In Unicode, a Private Use Area (PUA) is a range of code points that, by definition, will not be assigned characters by the Unicode Consortium. Currently, three private use areas are defined: one in the Basic Multilingual Plane (
U+F8FF), and one each in, and nearly covering, planes 15 and 16 (
U+10FFFD). The code points in these areas cannot be considered as standardized characters in Unicode itself. They are intentionally left undefined so that third parties may define their own characters without conflicting with Unicode Consortium assignments. Under the Unicode Stability Policy, the Private Use Areas will remain allocated for that purpose in all future Unicode versions.
Assignments to Private Use Area characters need not be "private" in the sense of strictly internal to an organisation; a number of assignment schemes have been published by several organisations. Such publication may include a font that supports the definition (showing the glyphs), and software making use of the private-use characters (e.g. a graphics character for a "print document" function). By definition, multiple private parties may assign different characters to the same code point, with the consequence that a user may see one private character from an installed font where a different one was intended.

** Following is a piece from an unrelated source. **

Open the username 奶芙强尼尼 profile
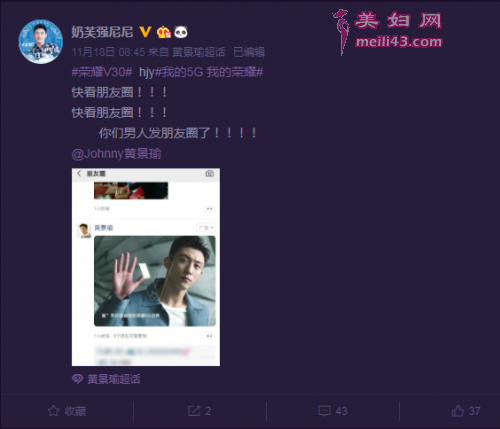(x=102, y=32)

Under the Unicode definition, code points in the Private Use Areas are assigned characters—they are not noncharacters, reserved, or unassigned. Their category is "
Other, private use (Co)", and no character names are specified. No representative glyphs are provided, and character semantics are left to private agreement.
Private-use characters are assigned Unicode code points whose interpretation is not specified by this standard and whose use may be determined by private agreement among cooperating users. These characters are designated for private use and do not have defined, interpretable semantics except by private agreement.
No charts are provided for private-use characters, as any such characters are, by their very nature, defined only outside the context of this standard.
In the Basic Multilingual Plane (plane 0), the block titled Private Use Area has 6400 code points. Planes 15 and 16 are almost[note 1] entirely assigned to two further Private Use Areas, Supplemental Private Use Area-A and Supplemental Private Use Area-B respectively.
Many people and institutions have created character collections for the PUA. Some of these private use agreements are published, so other PUA implementers can aim for unused or less used code points to prevent overlaps. Several characters and scripts previously encoded in private use agreements have actually been fully encoded in Unicode, necessitating mappings from the PUA to other Unicode code points.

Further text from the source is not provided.